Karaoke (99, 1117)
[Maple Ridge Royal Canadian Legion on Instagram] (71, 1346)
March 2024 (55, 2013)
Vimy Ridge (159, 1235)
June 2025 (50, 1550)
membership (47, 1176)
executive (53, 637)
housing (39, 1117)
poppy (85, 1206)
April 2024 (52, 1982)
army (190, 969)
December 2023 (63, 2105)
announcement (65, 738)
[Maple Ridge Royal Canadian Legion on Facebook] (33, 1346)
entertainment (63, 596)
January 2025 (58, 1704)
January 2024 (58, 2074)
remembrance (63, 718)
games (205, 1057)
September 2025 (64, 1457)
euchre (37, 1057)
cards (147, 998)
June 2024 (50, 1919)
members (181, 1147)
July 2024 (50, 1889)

* * *

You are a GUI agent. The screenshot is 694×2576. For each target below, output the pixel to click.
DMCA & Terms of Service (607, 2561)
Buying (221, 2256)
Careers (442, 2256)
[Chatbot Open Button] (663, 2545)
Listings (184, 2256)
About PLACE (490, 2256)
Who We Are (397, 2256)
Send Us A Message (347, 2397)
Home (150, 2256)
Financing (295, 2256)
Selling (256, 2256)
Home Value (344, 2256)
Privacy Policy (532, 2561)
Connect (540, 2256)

Exercise aim:
Word for word, restate the lines above from the line containing "June 2025 (50, 1550)" through the line containing "September 2025 (64, 1457)", with both included and nothing else.

Your response:
June 2025 (50, 1550)
membership (47, 1176)
executive (53, 637)
housing (39, 1117)
poppy (85, 1206)
April 2024 (52, 1982)
army (190, 969)
December 2023 (63, 2105)
announcement (65, 738)
[Maple Ridge Royal Canadian Legion on Facebook] (33, 1346)
entertainment (63, 596)
January 2025 (58, 1704)
January 2024 (58, 2074)
remembrance (63, 718)
games (205, 1057)
September 2025 (64, 1457)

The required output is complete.